Autobaukasten Kleintransporter
Beschreibung
Artikel 518. Der Autobaukasten enthält einen Schraubenzieher, den Aufziehschlüssel für das Federwerk, die Bodenplatte mit dem Federwerk, die untere Hälfte der Karosserie mit einer Ladefläche, das Bus-Oberteil, das Fahrerhaus, eine Tüte mit der Vorderachse, zwei Schrauben und vier Räder. Die vordere Stoßstange trägt die Prägung: "Patent". Das Fahrzeug weist eine Ähnlichkeit mit dem T1 Kleintransporter des Volkswagenwerks Wolfsburg auf. In dieser Packung ist das Busteil blau. Die Hinterachse der Bodenplatte trägt schon die Hinterreifen. Am Boden des Stülpkartons findet sich eine blaue Stempelung: "158/33/830".

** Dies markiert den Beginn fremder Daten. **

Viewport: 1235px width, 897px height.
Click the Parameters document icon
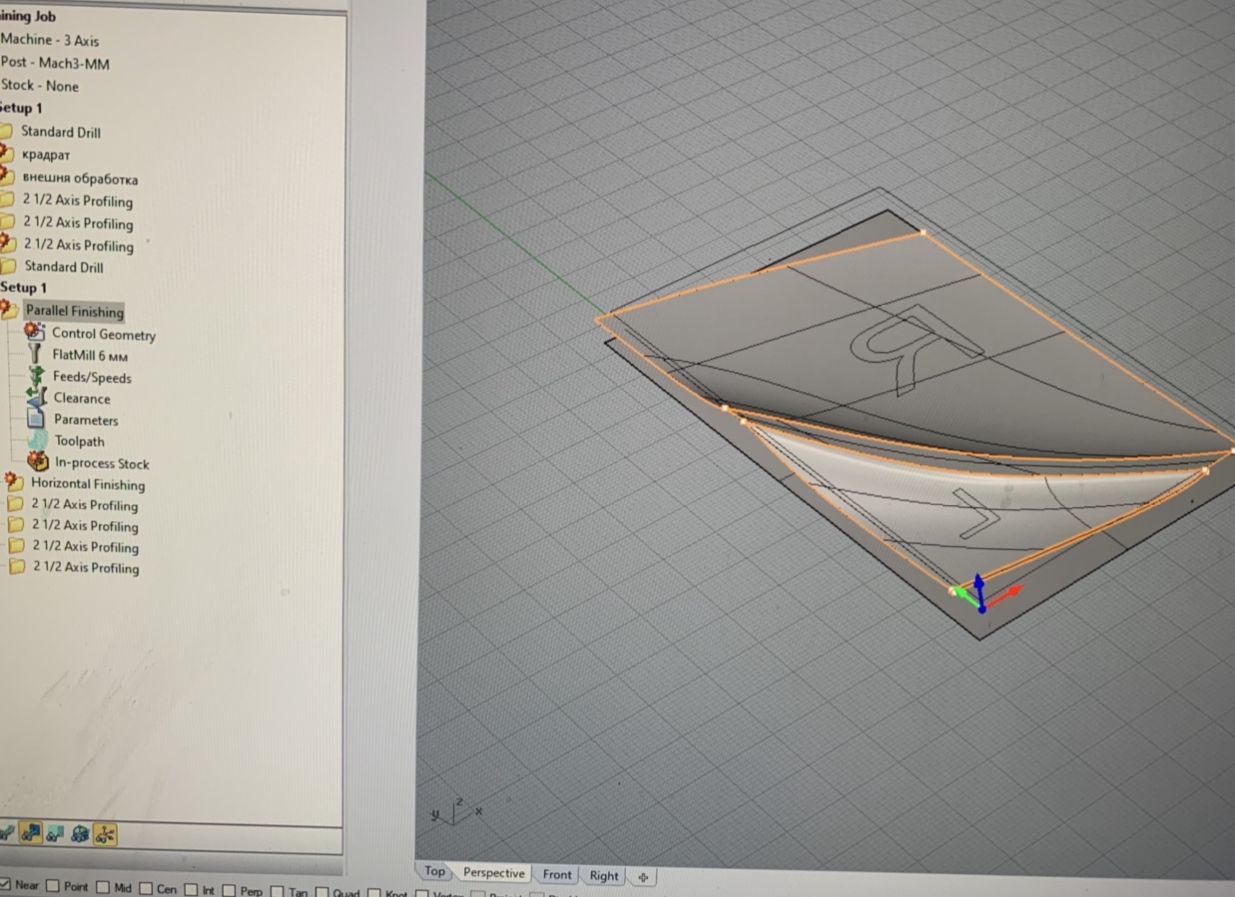[37, 419]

Details und verwandte Objekte
Einordnung
Schlagworte
Dieses Objekt im Museum
Das Stadtmuseum Brandenburg an der Havel geht auf die Sammlung des Historischen Vereins zurück, der 1868 gegründet, diese zunächst im Steintorturm, ab 1923 im barocken Frey-Haus ausstellte. Das 1919 vom Spielzeugfabrikanten Ernst Paul Lehmann erworbene und dem Historischen Verein für die stadtgeschichtliche Ausstellung zur Verfügung gestellte Haus übergaben seine Erben 1939 der Stadt über, ebenso übergab der Historische Verein die Sammlungsbestände in städtisches Eigentum. Das Stadtmuseum umfasst heute drei Ausstellungsorte: das Frey-Haus mit seinen Nebengebäuden - ein bürgerliches, barockes Juwel im Zentrum der Altstadt, das Gotische Haus mit seiner Dauerausstellung zu "Alchemie und Alltag" und den mittelalterlichen Steintortum in der Neustadt mit der Sammlung zu Havelschifffahrt. Im Frey-Haus wird in wechselnden Sonderausstellungen die jüngere Stadtgeschichte gezeigt, deren Ereignisse das Leben der Brandenburger bis heute prägen sowie eine ständige Ausstellung zur über hundert Jahre alten Spielzeugtradition in Brandenburg an der Havel, die Kinder wie Sammler für das Blech- und Lineol-Spielzeug "Made in Brandenburg an der Havel" begeistert. Der Steintorturm ist nur zwischen April und Oktober geöffnet, das Gotische Haus während der Öffnungszeiten der Stadtverwaltung.